Por Helio Gurovitz
A operação de busca e apreensão promovida ontem pela Polícia Federal (PF) nos gabinetes do líder do governo no Senado, Fernando Bezerra Coelho, expõe a maior contradição do bolsonarismo depois que chegou ao poder: a necessidade de aliar a representantes do que chamava de “velha política” para fazer andar sua agenda legislativa.
Nada mais “velha política” que o pernambucano Bezerra Coelho, acusado de receber R$ 5,5 milhões em propinas no inquérito que motivou a operação, derivado da delação dos proprietários do jatinho cuja queda matou o governador Eduardo Campos em 2014 (na época aliado de Bezerra Coelho e candidato à Presidência).

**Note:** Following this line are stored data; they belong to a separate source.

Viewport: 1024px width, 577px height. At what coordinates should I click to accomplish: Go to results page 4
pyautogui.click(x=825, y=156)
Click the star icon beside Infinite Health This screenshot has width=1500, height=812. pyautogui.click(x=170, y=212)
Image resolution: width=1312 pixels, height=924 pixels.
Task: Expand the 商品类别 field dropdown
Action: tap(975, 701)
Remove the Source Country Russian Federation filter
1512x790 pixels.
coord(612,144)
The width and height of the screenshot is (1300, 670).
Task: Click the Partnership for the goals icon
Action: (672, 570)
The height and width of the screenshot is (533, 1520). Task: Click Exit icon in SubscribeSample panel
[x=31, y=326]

Trata-se de apenas um dos sete inquéritos a que Bezerra Coelho responde no Supremo Tribunal Federal (STF). Nome de relevo na política pernambucana e líder de uma das mais poderosas oligarquias regionais, já passou por cinco partidos, sem a menor consistência ideológica: PDS, PFL, PMDB, PPS, PSB e, desde 2017, MDB. Foi ministro de Dilma Rousseff, seu filho foi ministro de Michel Temer e, desde o início do ano, tornou-se líder do governo Jair Bolsonaro no Senado.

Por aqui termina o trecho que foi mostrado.